The most dangerous form of leishmaniasis is Visceral leishmaniasis (VL). The elimination of VL depends not only on agent treatments but also on effective vaccines against Leishmania parasites. Epitope-based vaccines composed of alternative short antigenic epitopes have the advantages of MHC epitope easy designing, which has broad application prospects. In a previous study, we analyzed Leishmania Gp63, Kmp-11 and Amastin protein sequence in silico, and found that the amino acid fragments of Gp63 (138-360aa), Kmp-11 (1-91aa) and Amastin (1-72aa) were rich in dominant epitopes. In this study, we used the three amino acid fragments as multi-epitope vaccine candidates to construct DNA and protein vaccines.
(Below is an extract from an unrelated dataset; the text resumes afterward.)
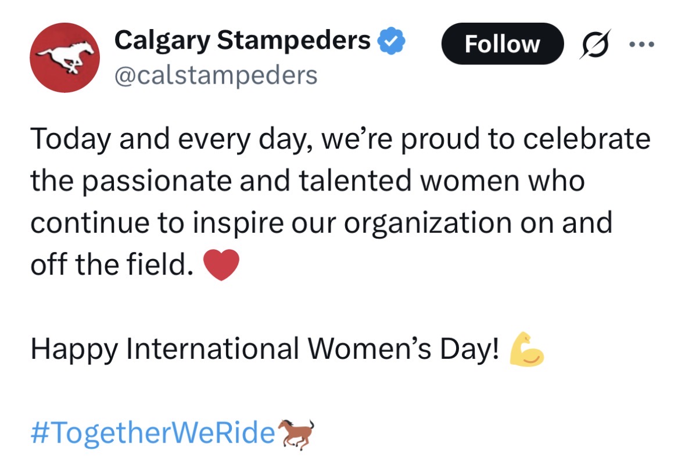The height and width of the screenshot is (457, 685).
Task: Open the Calgary Stampeders profile avatar
Action: pos(64,57)
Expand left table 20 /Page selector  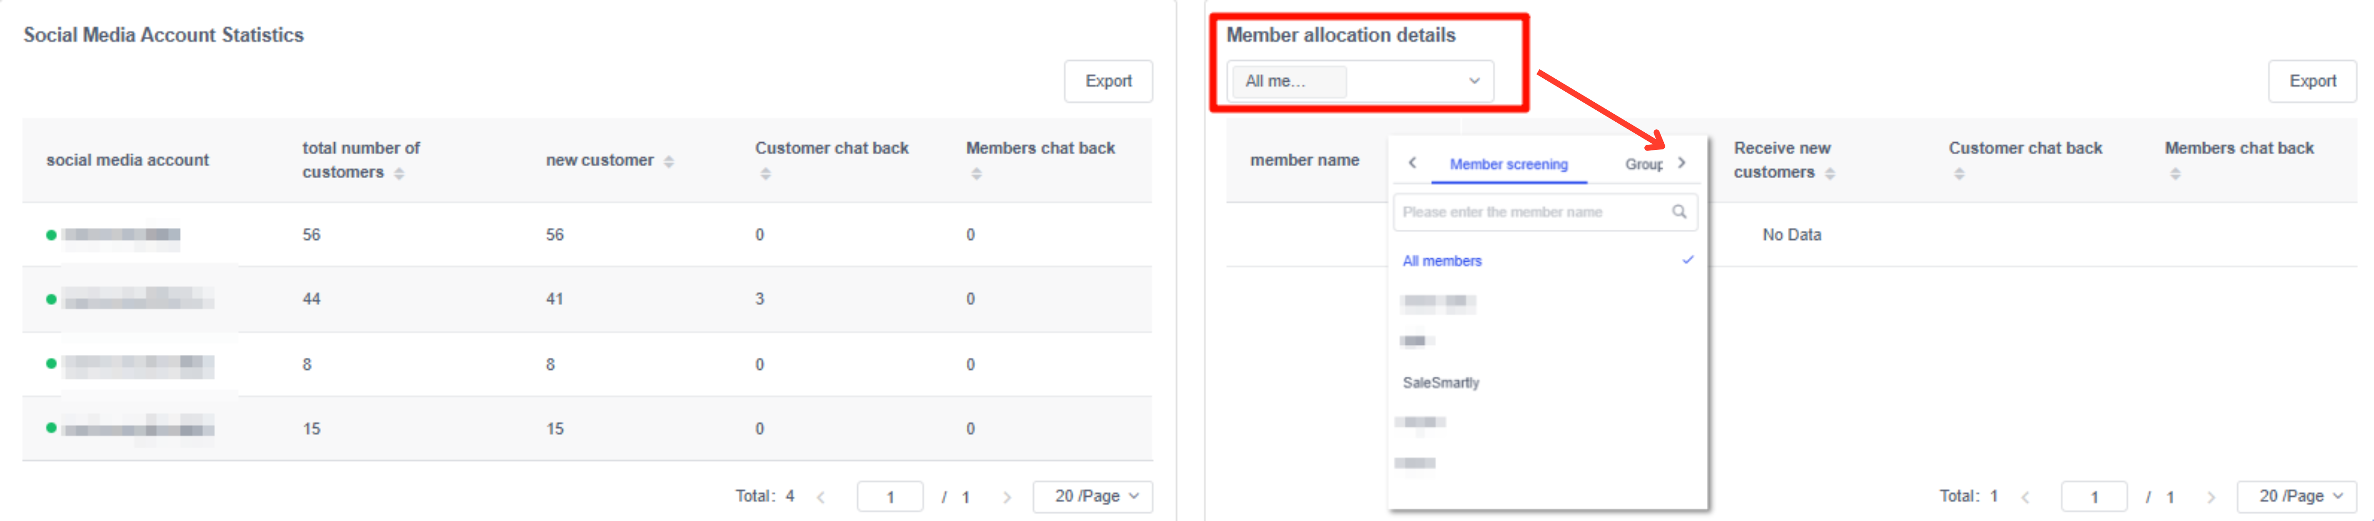click(x=1094, y=496)
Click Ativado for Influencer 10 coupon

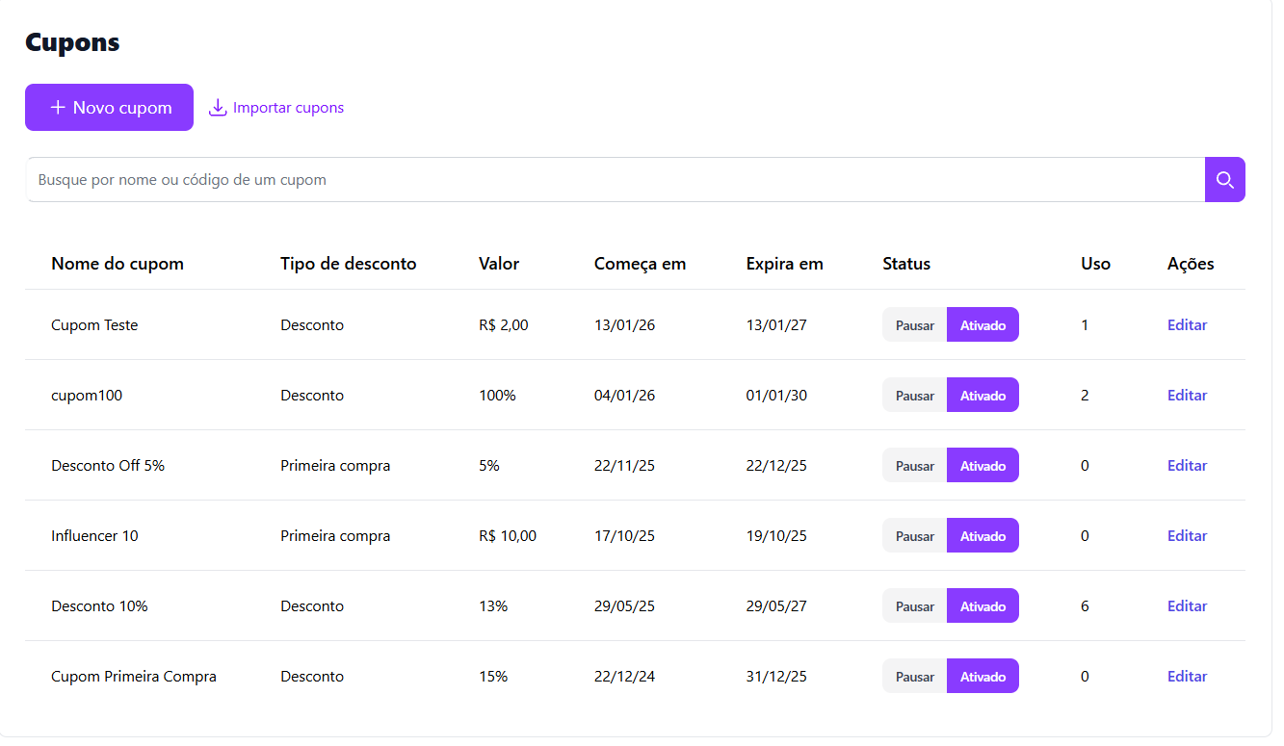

BALB/c mice were vaccinated with the DNA and protein vaccines by DNA prime-protein boost strategy and challenged with Leishmania promastigotes. To evaluate vaccine immunogenicity and immunoprotection, serum specific antibody titers and cytokines were detected using ELISA, splenic CD3, CD4 and CD8 cells were analyzed by flow cytometry, livers were made into pathological sections to observe pathological changes, and splenic parasitic loads were quantified using qPCR. The results showed that the increased specific IgG titers from vaccinated mice supported the vaccine immunogenicity. The increased cytokines (IFN-γ, IL-12 and TNF-α), splenic CD3, CD4 and CD8 T cells and hepatic granulomas, and the decreased splenic parasitic loads (parasite reduction rates of Gp63, Kmp-11 and Amatin groups were 89%, 86% and 79%, respectively) from immunized mice post-infection were suggested the good immunoprotection of the vaccines. Our study demonstrated that vaccines based on the dominant epitopes of Gp63, Kmp-11 and Amastin with DNA prime-protein boost vaccination strategy showed significant immune effects against Leishmania, especially the Gp63 group showed a nearly 90% parasites reduction rate. This study will provide references for visceral leishmaniasis epitope vaccine design and immune strategy selection.